The paper says investors in Goldman’s Whitehall funds are ticked because Goldman is on both sides of negotiations on restructuring investments.
One of Goldman Sachs Group Inc.’s premier real-estate funds is in discussions with its lenders to restructure debt on some of its biggest investments: Nevada casinos, German office buildings and a U.S. hotel chain.
The wrinkle: One of the main lenders on those deals is Goldman Sachs.
That means Goldman can give with one hand and take with the other, which is crazy.
Problem is, this is about the least sympathetic carping by investors you’re ever going to hear. These folks knew this conflict was baked in to the funds when they invested, but they overlooked it because they wanted a piece of Goldman’s money-making machine. These aren’t mom and pop investors, they’re institutional guys. Too bad for you guys.

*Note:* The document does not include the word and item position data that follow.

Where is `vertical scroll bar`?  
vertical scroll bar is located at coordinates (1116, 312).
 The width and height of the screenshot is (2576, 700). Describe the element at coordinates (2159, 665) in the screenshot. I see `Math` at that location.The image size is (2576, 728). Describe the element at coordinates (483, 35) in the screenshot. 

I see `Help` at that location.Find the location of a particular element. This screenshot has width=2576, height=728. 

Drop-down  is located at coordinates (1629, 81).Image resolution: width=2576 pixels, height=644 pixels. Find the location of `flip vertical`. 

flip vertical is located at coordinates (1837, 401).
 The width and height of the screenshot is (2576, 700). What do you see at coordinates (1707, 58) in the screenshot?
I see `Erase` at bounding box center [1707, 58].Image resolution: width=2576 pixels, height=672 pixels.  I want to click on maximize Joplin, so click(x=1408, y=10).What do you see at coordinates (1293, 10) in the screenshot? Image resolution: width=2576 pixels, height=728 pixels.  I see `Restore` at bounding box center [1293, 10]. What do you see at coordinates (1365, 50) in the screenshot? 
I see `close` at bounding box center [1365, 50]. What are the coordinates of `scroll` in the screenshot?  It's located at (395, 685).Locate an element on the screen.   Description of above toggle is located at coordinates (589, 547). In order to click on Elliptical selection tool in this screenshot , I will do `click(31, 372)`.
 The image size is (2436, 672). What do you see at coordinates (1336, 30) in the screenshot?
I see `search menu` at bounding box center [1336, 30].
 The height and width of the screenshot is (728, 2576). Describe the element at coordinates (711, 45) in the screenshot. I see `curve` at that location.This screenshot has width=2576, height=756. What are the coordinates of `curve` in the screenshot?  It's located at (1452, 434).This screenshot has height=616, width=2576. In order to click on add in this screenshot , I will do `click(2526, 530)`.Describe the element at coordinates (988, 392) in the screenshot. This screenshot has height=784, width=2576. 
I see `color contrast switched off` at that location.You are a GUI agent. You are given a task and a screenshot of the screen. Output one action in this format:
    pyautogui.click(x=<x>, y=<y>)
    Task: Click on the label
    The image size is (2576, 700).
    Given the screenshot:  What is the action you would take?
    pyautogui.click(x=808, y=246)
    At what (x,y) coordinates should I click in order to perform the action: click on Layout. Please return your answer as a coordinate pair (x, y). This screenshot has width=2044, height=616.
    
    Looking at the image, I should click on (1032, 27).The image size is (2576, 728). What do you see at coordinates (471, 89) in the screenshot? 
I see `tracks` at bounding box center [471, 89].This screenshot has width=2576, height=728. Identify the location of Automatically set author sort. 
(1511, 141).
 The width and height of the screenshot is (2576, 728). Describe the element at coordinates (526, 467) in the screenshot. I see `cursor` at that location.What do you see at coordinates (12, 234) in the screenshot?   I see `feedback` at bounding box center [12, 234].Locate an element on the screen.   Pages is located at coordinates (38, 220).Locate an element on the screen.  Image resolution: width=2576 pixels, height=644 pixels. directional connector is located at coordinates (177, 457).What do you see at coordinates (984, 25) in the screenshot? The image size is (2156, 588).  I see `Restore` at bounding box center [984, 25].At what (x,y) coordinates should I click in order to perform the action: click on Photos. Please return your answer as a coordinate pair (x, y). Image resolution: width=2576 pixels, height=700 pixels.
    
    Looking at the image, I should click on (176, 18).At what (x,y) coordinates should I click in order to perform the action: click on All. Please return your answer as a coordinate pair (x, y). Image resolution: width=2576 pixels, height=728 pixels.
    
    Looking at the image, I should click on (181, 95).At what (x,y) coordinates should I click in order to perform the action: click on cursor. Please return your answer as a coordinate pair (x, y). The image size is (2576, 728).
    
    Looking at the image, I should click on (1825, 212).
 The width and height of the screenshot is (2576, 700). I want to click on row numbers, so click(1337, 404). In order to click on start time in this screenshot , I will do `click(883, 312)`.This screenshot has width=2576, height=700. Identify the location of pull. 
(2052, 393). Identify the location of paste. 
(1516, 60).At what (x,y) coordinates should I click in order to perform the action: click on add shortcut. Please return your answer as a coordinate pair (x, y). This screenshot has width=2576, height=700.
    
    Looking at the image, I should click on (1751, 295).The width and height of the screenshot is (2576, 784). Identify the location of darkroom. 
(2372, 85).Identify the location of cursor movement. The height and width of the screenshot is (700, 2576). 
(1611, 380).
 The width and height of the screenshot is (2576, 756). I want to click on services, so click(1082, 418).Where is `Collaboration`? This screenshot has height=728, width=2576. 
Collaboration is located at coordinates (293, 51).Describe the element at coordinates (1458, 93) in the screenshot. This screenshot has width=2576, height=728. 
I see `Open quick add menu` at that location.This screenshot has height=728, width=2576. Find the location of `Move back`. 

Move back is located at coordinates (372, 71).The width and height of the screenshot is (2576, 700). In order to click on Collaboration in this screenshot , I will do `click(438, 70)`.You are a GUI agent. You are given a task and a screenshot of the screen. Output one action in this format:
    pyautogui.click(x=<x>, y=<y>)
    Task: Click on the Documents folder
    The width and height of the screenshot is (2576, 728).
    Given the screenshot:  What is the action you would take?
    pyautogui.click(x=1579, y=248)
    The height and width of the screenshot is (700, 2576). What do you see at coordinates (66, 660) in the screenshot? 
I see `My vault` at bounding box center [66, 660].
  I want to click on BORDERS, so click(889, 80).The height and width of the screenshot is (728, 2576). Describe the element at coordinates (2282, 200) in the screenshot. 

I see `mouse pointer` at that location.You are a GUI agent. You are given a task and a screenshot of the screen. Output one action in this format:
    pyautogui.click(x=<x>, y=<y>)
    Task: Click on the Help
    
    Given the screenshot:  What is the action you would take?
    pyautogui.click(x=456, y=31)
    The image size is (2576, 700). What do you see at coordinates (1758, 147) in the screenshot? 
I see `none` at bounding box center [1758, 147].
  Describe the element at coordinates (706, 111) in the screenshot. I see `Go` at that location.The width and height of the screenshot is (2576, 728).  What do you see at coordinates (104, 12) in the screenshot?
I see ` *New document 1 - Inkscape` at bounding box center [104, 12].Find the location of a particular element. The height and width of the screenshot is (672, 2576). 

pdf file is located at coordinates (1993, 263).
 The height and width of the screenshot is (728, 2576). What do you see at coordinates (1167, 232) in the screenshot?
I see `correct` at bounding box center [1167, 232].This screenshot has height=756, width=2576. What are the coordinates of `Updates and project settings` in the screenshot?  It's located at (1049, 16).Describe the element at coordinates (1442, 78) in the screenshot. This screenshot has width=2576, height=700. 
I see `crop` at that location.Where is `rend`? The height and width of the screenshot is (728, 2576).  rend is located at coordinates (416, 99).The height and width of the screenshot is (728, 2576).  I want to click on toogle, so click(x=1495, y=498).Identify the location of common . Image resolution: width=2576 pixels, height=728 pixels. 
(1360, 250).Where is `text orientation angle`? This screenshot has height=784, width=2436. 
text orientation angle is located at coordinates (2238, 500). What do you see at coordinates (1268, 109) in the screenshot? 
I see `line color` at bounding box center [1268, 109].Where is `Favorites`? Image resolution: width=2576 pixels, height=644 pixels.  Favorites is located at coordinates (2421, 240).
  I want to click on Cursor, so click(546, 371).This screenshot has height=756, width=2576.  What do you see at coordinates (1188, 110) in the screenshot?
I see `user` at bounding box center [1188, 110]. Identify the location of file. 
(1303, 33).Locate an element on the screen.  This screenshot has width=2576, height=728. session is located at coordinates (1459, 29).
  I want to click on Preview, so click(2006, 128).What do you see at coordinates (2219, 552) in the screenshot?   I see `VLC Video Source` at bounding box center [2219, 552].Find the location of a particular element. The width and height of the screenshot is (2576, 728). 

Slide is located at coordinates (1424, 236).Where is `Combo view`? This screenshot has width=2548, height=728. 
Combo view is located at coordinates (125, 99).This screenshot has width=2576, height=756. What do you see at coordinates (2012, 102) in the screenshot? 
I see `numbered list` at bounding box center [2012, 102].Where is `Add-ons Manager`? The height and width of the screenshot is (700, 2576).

Still, they raise a good point for the next batch of investors tempted to overlook such egregious conflicts.
With commercial real-estate values plunging, investors and their advisers have begun focusing on the conflicts. They say that Goldman is able to use its position as investor, lender and fee-collector to benefit itself at the expense of outsiders.
Check out this number:
For Whitehall’s biggest fund, Whitehall Street Global Real Estate Limited Partnership 2007, the news has been almost all bad. In 2008, it wrote down $2.1 billion of the $3.7 billion invested between May 2007 and August 2008.
That’s a 57 percent plunge. But, as the Journal says: “All wasn’t lost for Goldman.”
During 2008, Goldman made at least $88 million in fees for arranging financing for Whitehall 2007 deals, plus an additional $30 million in advisory fees, and $19 million in property-management fees, according to documents for the first, second and fourth quarters of the year that were reviewed by The Wall Street Journal.
In addition, the Goldman fund charges a 0.5% management fee on the gross cost of the fund’s investments, which was $17.2 billion as of Dec. 31. Assets under management change quarterly, but assuming a static value of $17.2 billion for 2008, that would have earned Goldman an additional fee of $86 million.
That’s $223 million total, or about one-fifth of Goldman’s total investment in the $3.7 billion fund assuming its usual one-third ratio—and that’s just for last year. It will still rake in fees this year, too.
Which means that Goldman had less incentive to make good investments with its investors’ money, even though it was putting significant skin in the game upfront—something the WSJ should have made explicit. A typical life cycle for those kinds of funds is seven to ten years. By that point, Goldman will figure to have easily recouped its investment through fees alone.
But it has other protection, too, given its role as lender:
Those conflicts are on display in Nevada, where Goldman paid top dollar for three casinos and a 2,000-room hotel from financier Carl Icahn in February 2008.
To do the deal, Whitehall and a smaller partner borrowed about $1.1 billion from Goldman’s mortgage unit and guaranteed $200 million of that debt. Goldman earned $11 million for arranging the financing, according to fund documents, in addition to an unknown amount earned by the mortgage unit.
This spring, Whitehall warned its investors that lower-than-expected revenue at those properties, which include the Stratosphere hotel and casino on the Las Vegas Strip, may lead to a default on the loan. So Whitehall asked its lender, Goldman, to restructure the debt. Goldman agreed.
Under a recapitalization plan Whitehall was finalizing in April, the Goldman mortgage unit will forgive the Whitehall fund $593 million of the $1.1 billion in debt and also release it from the $200 million in recourse debt, according to fund documents. In exchange for the leniency, the Goldman mortgage unit would gain a 22% noncontrolling equity interest in the investment.
So Goldman takes a big hit on the loans, but gets a big equity stake in the investment at a big discount. The company says it formed an “independent” board with outside investors, but it should never be in this position in the first place (These kinds of conflicts are more prevalent than you might expect: Wall Street firms have done both sides of deals, and commercial real-estate firms sometimes represent buyer and seller or tenant and landlord).
Good for the Journal for pointing this out.